> **Activity**: Write down the lines exactly as they appear, from the one that contains "Image resolution: width=597" through the final line of the records, so that both ends are kept and no pictures come along.

> **Items from a data source**:
%%

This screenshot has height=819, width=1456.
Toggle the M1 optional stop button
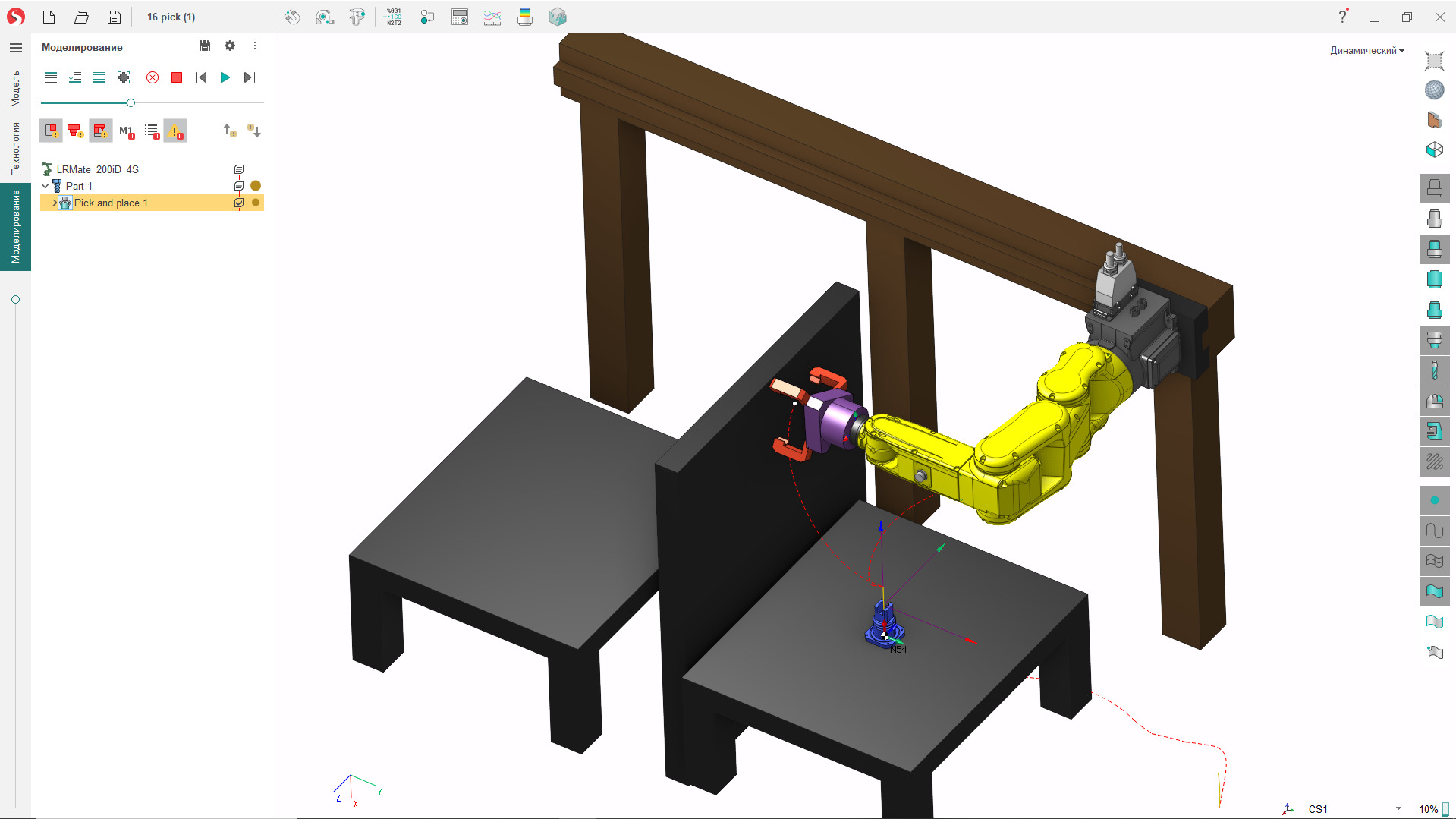127,131
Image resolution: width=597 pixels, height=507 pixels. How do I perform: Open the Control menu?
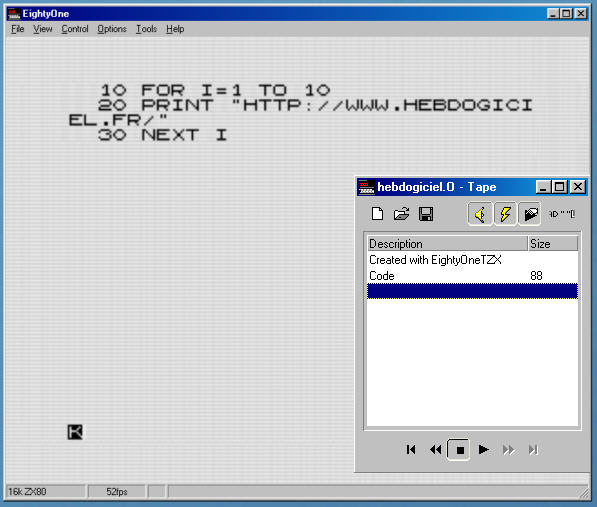point(75,29)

%%

> **Exercise response**:
Image resolution: width=597 pixels, height=507 pixels. How do I perform: Open the Control menu?
point(75,29)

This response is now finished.